DATASET EXTRACT:
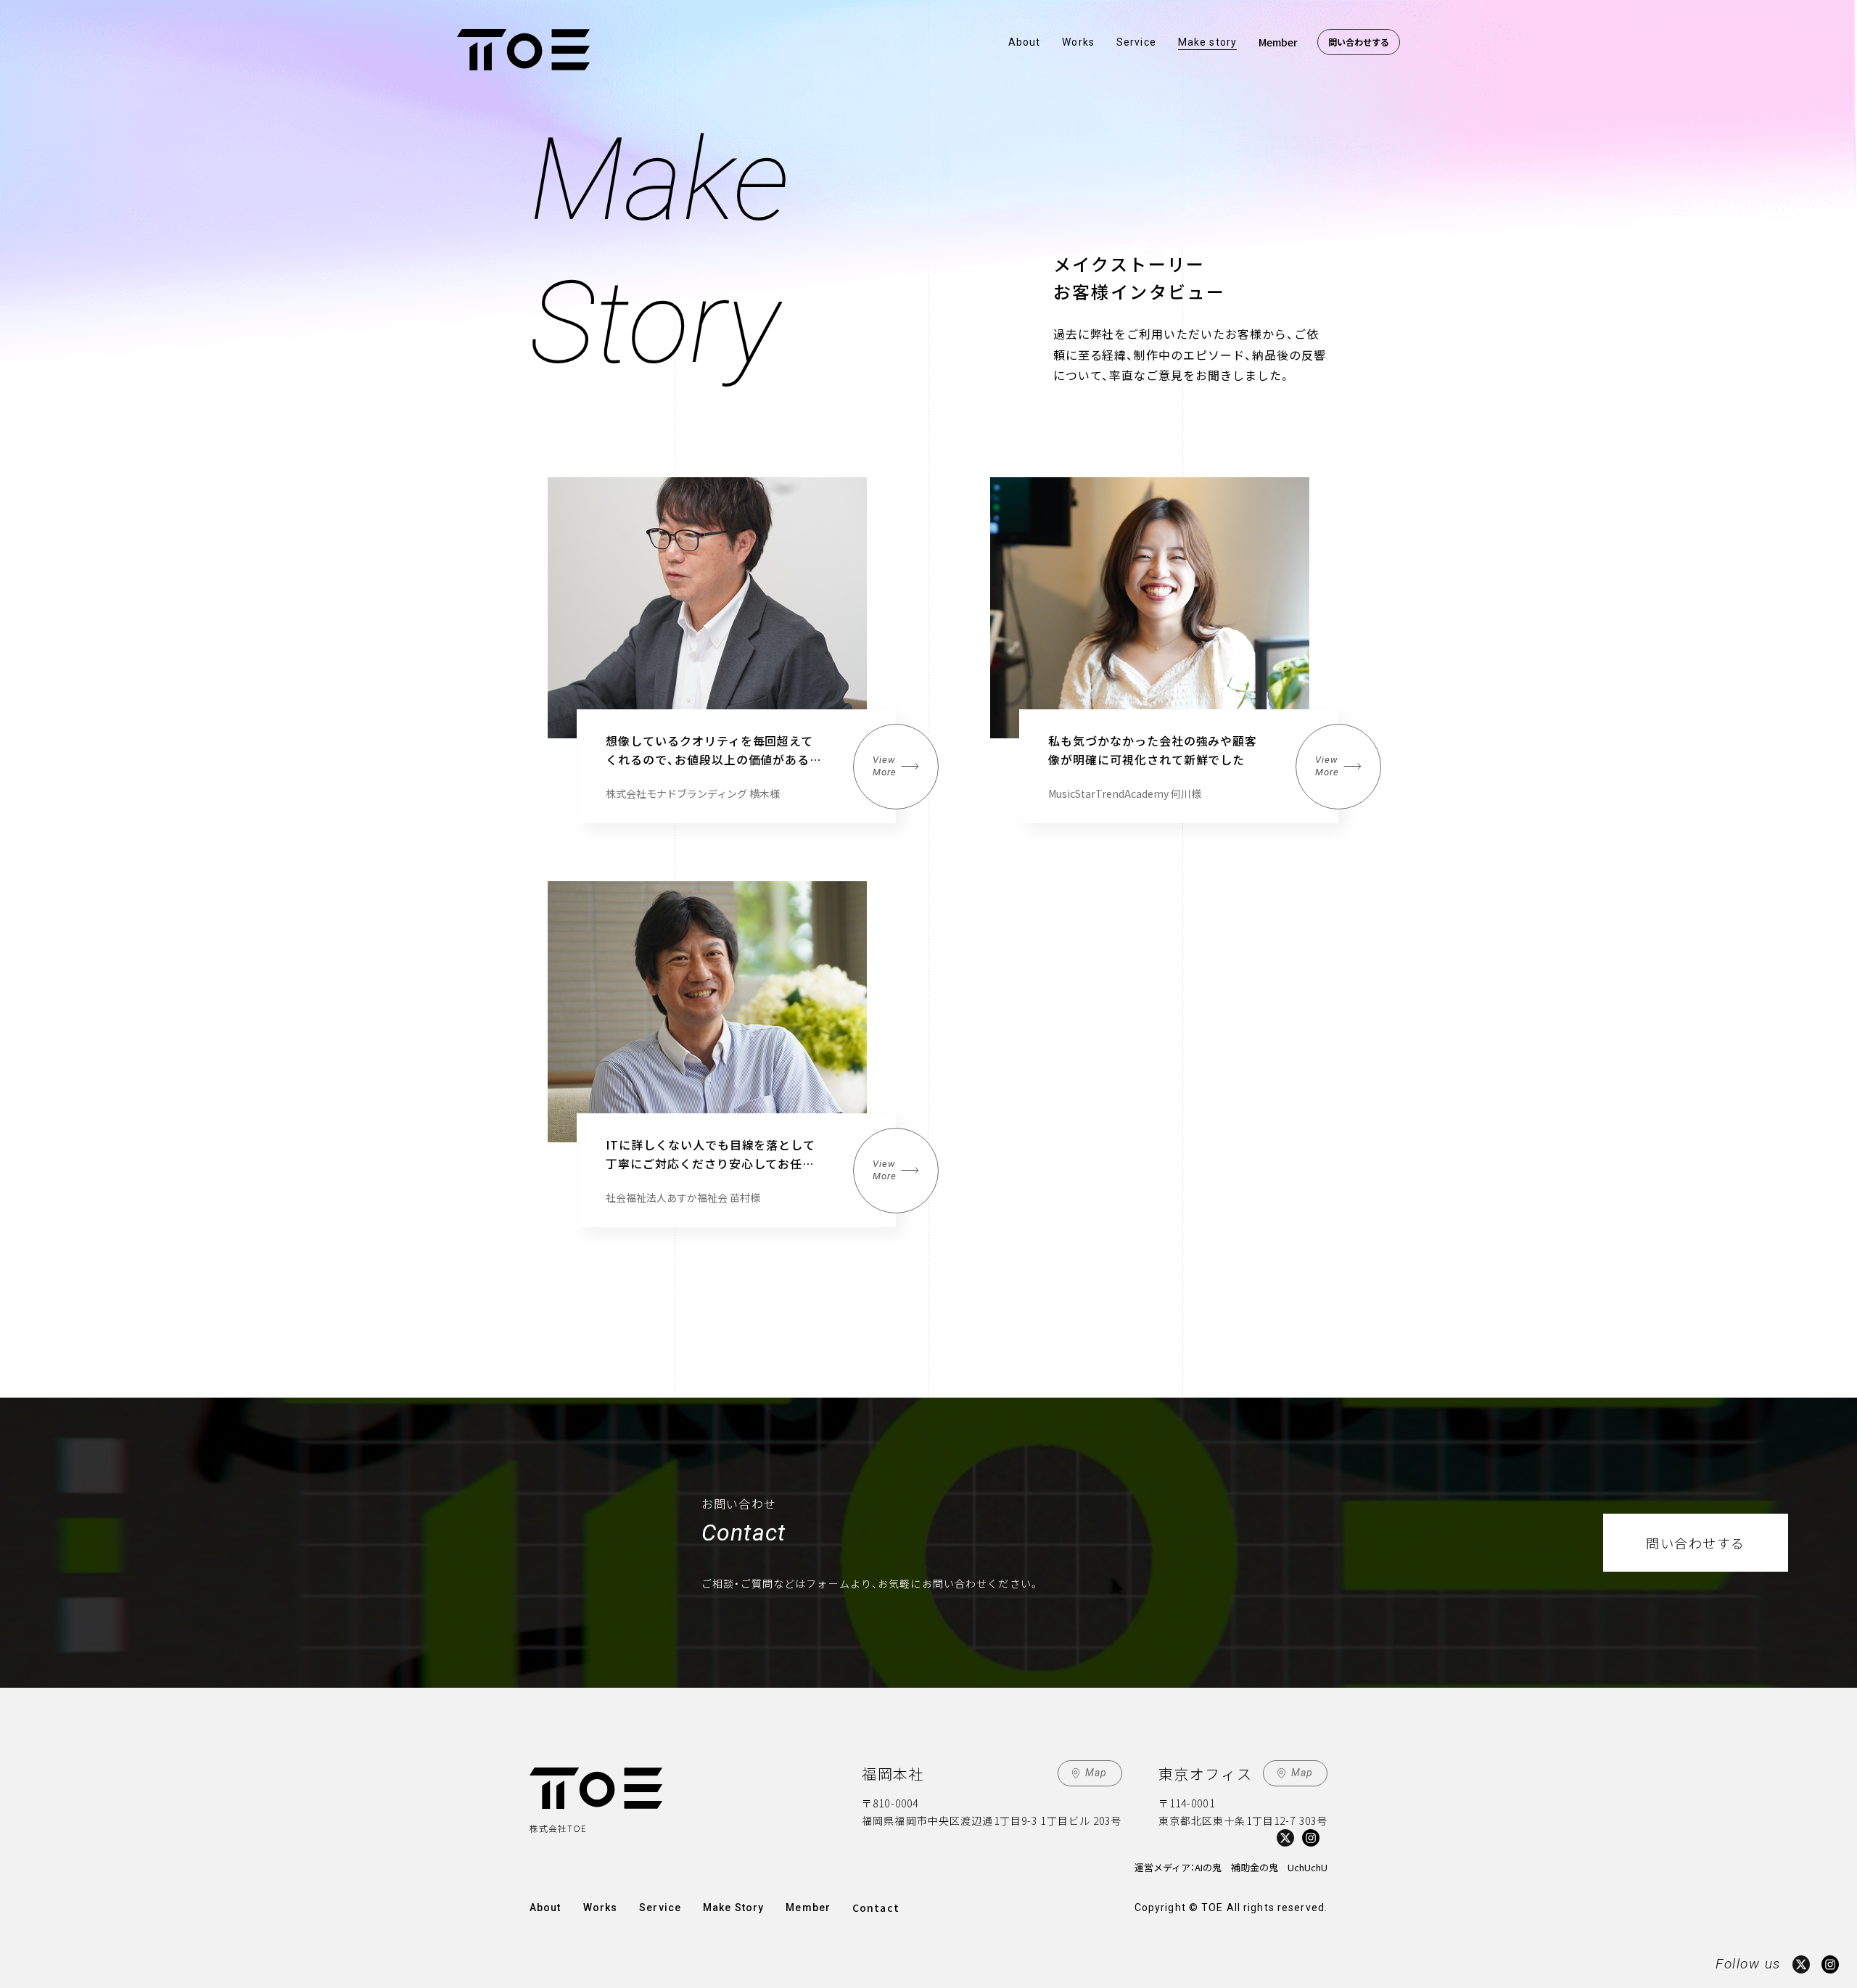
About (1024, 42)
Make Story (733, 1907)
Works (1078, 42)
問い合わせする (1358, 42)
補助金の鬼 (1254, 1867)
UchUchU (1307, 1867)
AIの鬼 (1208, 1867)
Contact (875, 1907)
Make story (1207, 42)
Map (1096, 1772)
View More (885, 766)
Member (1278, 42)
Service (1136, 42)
==
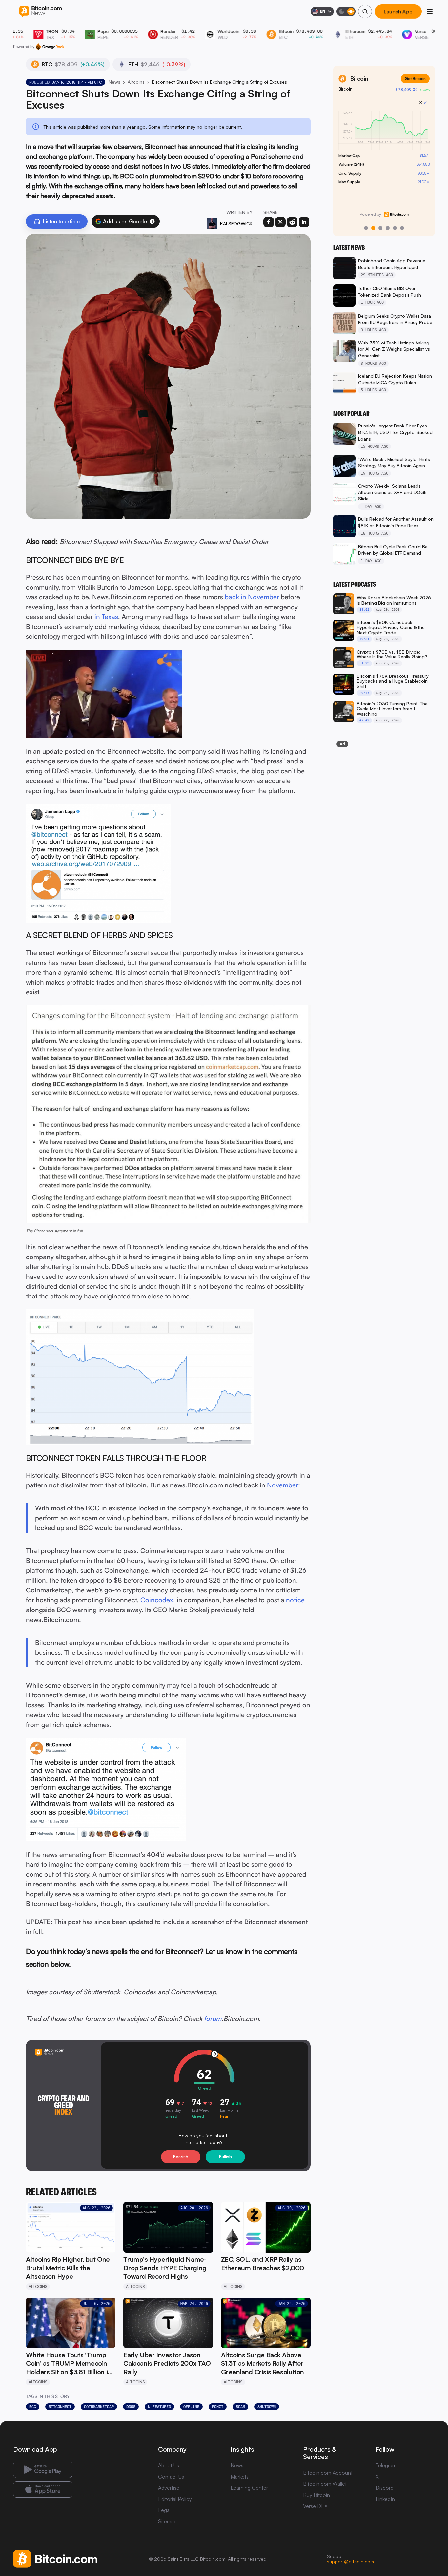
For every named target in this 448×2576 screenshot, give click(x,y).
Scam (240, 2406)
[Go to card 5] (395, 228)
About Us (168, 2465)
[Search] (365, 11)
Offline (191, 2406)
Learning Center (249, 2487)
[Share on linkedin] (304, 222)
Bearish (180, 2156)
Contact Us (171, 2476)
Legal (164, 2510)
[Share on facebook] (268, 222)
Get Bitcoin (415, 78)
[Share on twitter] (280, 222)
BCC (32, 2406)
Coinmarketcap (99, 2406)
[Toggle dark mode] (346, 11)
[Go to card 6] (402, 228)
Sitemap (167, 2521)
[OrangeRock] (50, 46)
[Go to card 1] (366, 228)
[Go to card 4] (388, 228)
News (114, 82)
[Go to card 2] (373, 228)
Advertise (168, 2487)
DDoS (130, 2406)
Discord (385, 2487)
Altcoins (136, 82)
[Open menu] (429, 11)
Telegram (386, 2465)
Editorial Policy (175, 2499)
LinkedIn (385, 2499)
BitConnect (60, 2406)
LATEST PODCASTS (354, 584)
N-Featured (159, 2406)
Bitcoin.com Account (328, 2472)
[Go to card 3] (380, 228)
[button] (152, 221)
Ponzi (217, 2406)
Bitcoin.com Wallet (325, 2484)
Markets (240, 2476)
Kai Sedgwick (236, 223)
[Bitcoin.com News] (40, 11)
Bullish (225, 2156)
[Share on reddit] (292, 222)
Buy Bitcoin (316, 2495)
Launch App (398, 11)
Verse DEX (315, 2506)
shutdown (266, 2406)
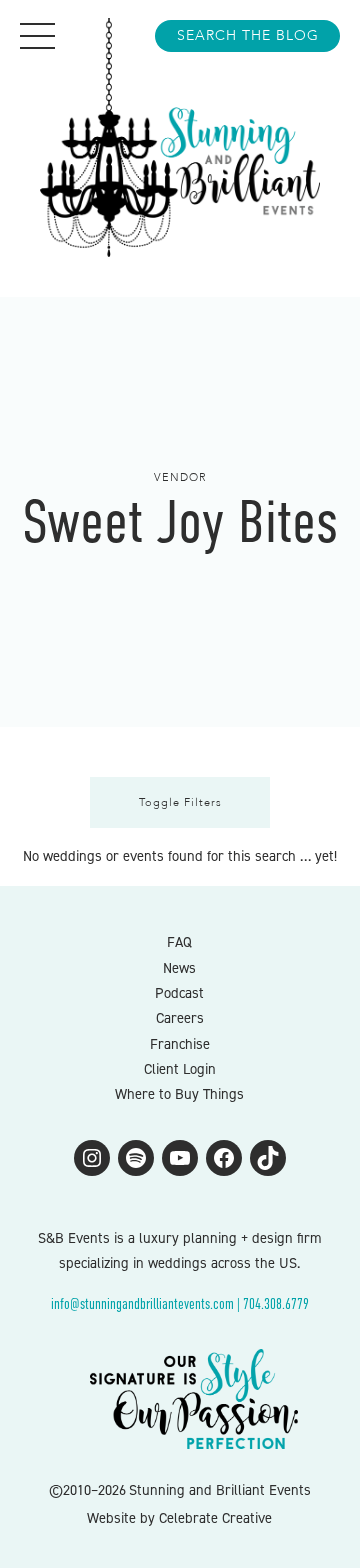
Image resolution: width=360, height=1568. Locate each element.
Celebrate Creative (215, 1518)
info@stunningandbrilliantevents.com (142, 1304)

WHAT TO DO: Copy the entries above exactly, but only the stretch from the line containing "Altcoins (136, 82)" through the line containing "info@stunningandbrilliantevents.com (142, 1304)". Keep both end lines; drop the pictures.

WRITTEN RESPONSE:
Altcoins (136, 82)
[Open menu] (429, 11)
Telegram (386, 2465)
Editorial Policy (175, 2499)
LinkedIn (385, 2499)
BitConnect (60, 2406)
LATEST PODCASTS (354, 584)
N-Featured (159, 2406)
Bitcoin.com Account (328, 2472)
[Go to card 3] (380, 228)
[button] (152, 221)
Ponzi (217, 2406)
Bitcoin.com Wallet (325, 2484)
Markets (240, 2476)
Kai Sedgwick (236, 223)
[Bitcoin.com News] (40, 11)
Bullish (225, 2156)
[Share on reddit] (292, 222)
Buy Bitcoin (316, 2495)
Launch App (398, 11)
Verse DEX (315, 2506)
shutdown (266, 2406)
Image resolution: width=360, height=1568. Locate each element.
Celebrate Creative (215, 1518)
info@stunningandbrilliantevents.com (142, 1304)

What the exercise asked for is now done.